----- Extract provided

The Abuse Of Prescription Drugs And The Role Of Drug Makers
Tuesday, April 24, 2018
Camden County is suing drug makers to recover the costs of fighting the abuse of prescription drugs. Is this the start of a trend?
(press release: summitbehavioralhealth) // New Jersey // Maria Ulmer MA, LMFT, CAADC | Chief Operating Officer
The abuse of prescription drugs has become a major public health problem as people addicted to prescription painkillers and to illegal opiates like heroin continue to die of overdoses.
The federal government has reacted to the opioid crisis by declaring it a public health emergency, which sounds good, but in reality, hasn’t done much to move the needle when it comes to lowering overdose rates.
One of the biggest challenges of this crisis is that big drug makers have been reluctant to take responsibility for manufacturing prescription painkillers that they knew were potentially addictive if patients took them beyond the recommended limit of seven days.
In fact, the opioid epidemic hasn’t done much to convince major drug makers to participate in the fight to get addicts into treatment, because the truth is, there is far too much money to be made distributing these medications to local pharmacies throughout the U.S.
However, that hasn’t stopped some cities and counties from trying to force drug makers to do their part, even it means taking legal action.
The most recent example is Camden County, New Jersey, which is suing drug manufacturers for distributing addictive painkillers that directly led to addiction and to fatal overdoses.
What’s interesting is that Camden County isn’t just taking legal action because drug makers flooded the streets with addictive painkillers, it is also suing to compel these companies to pay the county back for the costs of dealing with the addiction problem.
Drug Companies and the Opioid Crisis
Even the most tangential evidence shows that there is some correlation between drug companies and the opioid crisis. The question is whether there is actually some liability on the part of drug companies because liability opens up the opportunities for legal action.

----------
----- Data

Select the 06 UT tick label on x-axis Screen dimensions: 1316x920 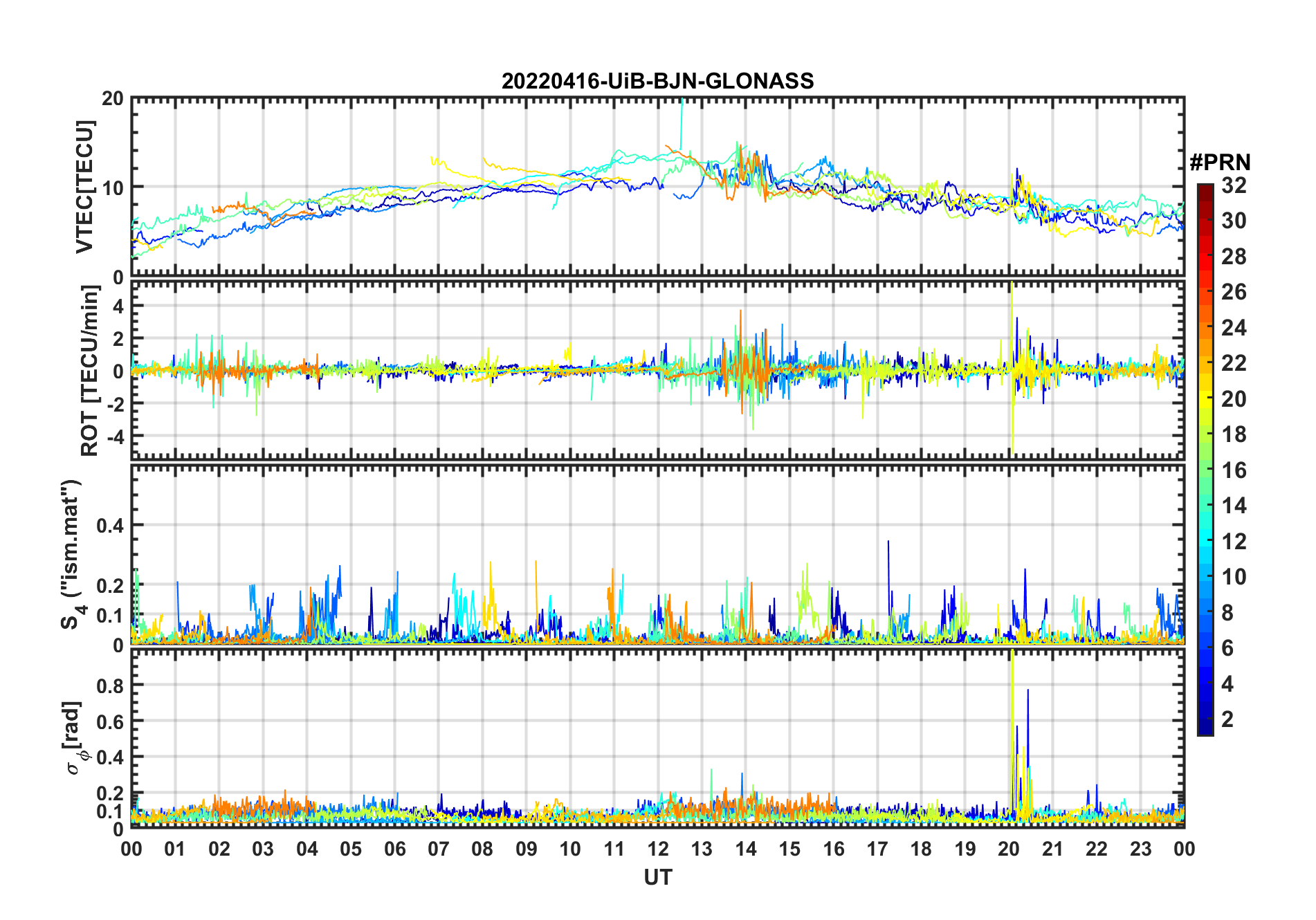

----------

● Required action A:
List the credentials that appear after Maria Ulmer's name in the article on prescription drug abuse.
● Required action B:
Translate this sentence from the article on prescription drug abuse into Spanish: "The most recent example is Camden County, New Jersey, which is suing drug manufacturers for distributing addictive painkillers that directly led to addiction and to fatal overdoses."
The material is not needed for this work.

● Task output A:
MA, LMFT, CAADC

● Task output B:
El ejemplo más reciente es el condado de Camden, Nueva Jersey, que está demandando a los fabricantes de medicamentos por distribuir analgésicos adictivos que condujeron directamente a la adicción y a sobredosis mortales.